On 12 February, the RBI moved decisively to resolve the inconsistency between the existing mechanisms and the IBC, by withdrawing the instructions for the mechanisms and replacing these with a harmonized instruction. This regulatory development, although not mentioned in the RBI’s statement on developmental and regulatory policies of 7 February, was clearly necessitated by the presence of the IBC (as recognized by the preamble of the RBI’s 12 February instruction).
The 12 February instruction requires borrowers to be classified as SMA-0 (if any principal or interest amount is up to 30 days overdue), SMA-2 (if any principal or interest amount is 31-60 days overdue), or SMA-3 (if any principal or interest amount is 61-90 days overdue). This is in line with the RBI’s previous instructions. However, unlike previous instructions, the 12 February instruction requires all lenders of a borrower to take immediate steps to cure a default (rather than wait for a prescribed time period to elapse).
A lender is required to have a board-approved policy for resolution of stressed assets. A resolution plan (RP) in respect of a borrower can involve restructuring or change in ownership or sale of the loan amounts to other persons. An RP will be considered as implemented only if the borrower is no longer is default to any lender, or, if the RP involves restructuring, when (i) all documentation and all creation and perfection of security is completed by all lenders, and (ii) any changes in capital structure or the terms of the loans are reflected in the books of the lenders and the borrower.
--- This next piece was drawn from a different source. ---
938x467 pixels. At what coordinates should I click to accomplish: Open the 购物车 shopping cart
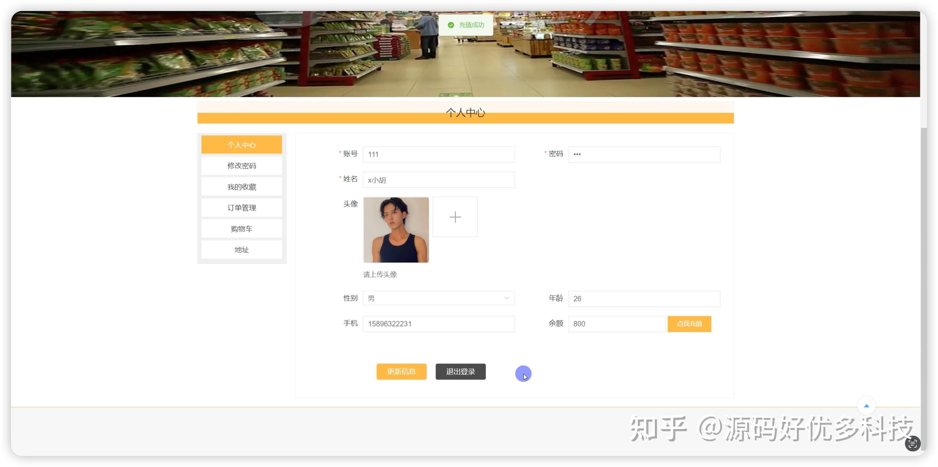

Where the aggregate exposure of lenders exceeds ₹1 billion (US$15.4 million) RPs will require an “independent credit evaluation” (ICE) by credit rating agencies authorized by the RBI for this purpose, and where the aggregate exposure of lenders exceeds ₹5 billion RPs will require an ICE by two such credit rating agencies. Only RPs that are graded as “RP4” or above (as per the scale set out in the 12 February instruction) will be eligible for implementation of the RP. Notably, the instruction provides that unlike usual practice where credit rating agencies are engaged by the borrower, for an ICE a credit rating agency will have to be engaged and paid for by the lenders.
In the case of borrowers where the exposure of the lenders exceeds ₹20 billion on or after 1 March 2018 (the reference date), an RP must be implemented within the following timelines: (a) if the borrower has defaulted on the reference date, within 180 days of the reference date; (b) if the default occurs after the reference date, within 180 days of the date of default. If the RP is not implemented within these timelines, the lenders are required to file an insolvency application under the IBC within 15 days of the expiry of the above-mentioned timelines.
The RBI will announce reference dates for implementing RPs in respect of accounts where the exposure of the lenders is below ₹20 billion but exceeds ₹1 billion.
In a signal to lenders that the RBI has taken cognizance of recent occurrences in the lending arena, the 12 February instruction clearly prescribes that any failure on the part of lenders in meeting the timelines prescribed under the instruction or any action taken by any lender with intent to conceal the status of a borrower would result in “stringent supervisory/enforcement actions” including higher provisioning and monetary penalties.
The 12 February instruction radically simplifies the relationship between the RBI’s instructions to lenders for stressed assets and the IBC. By prescribing clear time-bound thresholds for reference of a borrower to the IBC, along with placing the onus on banks to take immediate steps to “cure” a borrower’s default, the instruction also reconciles the impact of the IBC with the RBI’s regulatory ecosystem. The clear regulatory roadmap provided by the 12 February instruction is a welcome development.